Study material

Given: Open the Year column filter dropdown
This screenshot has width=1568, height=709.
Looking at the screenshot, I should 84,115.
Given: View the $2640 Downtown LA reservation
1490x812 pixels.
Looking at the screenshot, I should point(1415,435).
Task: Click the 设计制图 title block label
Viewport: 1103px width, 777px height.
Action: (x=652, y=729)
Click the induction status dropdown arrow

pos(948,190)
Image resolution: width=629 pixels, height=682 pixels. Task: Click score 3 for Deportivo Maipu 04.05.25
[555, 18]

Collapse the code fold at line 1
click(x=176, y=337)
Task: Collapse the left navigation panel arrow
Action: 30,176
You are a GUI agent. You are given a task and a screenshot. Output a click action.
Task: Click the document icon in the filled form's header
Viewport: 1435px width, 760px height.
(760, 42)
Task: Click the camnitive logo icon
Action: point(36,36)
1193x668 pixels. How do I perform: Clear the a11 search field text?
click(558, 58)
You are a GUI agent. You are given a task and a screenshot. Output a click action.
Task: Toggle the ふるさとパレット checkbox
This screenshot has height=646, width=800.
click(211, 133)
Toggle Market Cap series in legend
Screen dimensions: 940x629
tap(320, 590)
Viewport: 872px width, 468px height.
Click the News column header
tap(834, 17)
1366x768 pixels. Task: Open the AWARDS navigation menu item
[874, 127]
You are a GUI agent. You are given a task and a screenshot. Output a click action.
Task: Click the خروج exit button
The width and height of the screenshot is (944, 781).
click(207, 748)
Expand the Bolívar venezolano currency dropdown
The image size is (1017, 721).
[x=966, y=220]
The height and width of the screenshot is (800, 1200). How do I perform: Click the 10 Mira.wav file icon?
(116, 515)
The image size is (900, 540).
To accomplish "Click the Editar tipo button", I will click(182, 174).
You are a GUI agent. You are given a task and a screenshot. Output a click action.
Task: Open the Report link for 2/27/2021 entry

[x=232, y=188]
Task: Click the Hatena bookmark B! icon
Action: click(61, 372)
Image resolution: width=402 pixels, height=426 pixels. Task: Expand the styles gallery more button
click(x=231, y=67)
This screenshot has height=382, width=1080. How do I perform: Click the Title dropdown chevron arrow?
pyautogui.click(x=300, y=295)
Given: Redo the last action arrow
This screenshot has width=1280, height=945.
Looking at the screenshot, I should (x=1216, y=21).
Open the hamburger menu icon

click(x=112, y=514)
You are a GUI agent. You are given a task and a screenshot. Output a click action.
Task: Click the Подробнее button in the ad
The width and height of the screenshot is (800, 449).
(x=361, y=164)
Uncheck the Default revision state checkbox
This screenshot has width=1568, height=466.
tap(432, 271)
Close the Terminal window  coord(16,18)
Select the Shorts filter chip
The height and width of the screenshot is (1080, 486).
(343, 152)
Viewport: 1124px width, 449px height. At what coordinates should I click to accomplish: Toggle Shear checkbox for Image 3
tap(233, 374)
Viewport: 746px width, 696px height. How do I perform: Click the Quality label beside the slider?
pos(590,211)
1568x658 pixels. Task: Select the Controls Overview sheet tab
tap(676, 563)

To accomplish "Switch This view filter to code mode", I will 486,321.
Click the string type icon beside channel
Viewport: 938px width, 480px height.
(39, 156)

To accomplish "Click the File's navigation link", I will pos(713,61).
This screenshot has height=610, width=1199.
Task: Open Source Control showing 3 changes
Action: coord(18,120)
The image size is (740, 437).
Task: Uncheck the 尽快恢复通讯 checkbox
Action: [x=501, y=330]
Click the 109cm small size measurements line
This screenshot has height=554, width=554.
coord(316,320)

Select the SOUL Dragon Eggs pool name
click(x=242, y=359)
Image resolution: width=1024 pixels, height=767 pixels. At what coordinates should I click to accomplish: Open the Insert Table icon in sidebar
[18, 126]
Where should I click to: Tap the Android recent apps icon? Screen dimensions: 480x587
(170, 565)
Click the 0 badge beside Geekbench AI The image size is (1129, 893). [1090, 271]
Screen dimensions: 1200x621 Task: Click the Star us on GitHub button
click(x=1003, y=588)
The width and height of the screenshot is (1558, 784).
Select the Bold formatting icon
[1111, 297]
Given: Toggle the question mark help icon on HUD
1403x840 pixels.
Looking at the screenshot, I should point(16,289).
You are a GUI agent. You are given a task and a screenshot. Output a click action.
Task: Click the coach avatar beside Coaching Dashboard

Requirement
Look above and repeat, character for character, the lines from the first one to the line with "Task: Click the document", counting both.

Exercise result
Given: Open the Year column filter dropdown
This screenshot has width=1568, height=709.
Looking at the screenshot, I should 84,115.
Given: View the $2640 Downtown LA reservation
1490x812 pixels.
Looking at the screenshot, I should point(1415,435).
Task: Click the 设计制图 title block label
Viewport: 1103px width, 777px height.
Action: (x=652, y=729)
Click the induction status dropdown arrow

pos(948,190)
Image resolution: width=629 pixels, height=682 pixels. Task: Click score 3 for Deportivo Maipu 04.05.25
[555, 18]

Collapse the code fold at line 1
click(x=176, y=337)
Task: Collapse the left navigation panel arrow
Action: 30,176
You are a GUI agent. You are given a task and a screenshot. Output a click action.
Task: Click the document icon in the filled form's header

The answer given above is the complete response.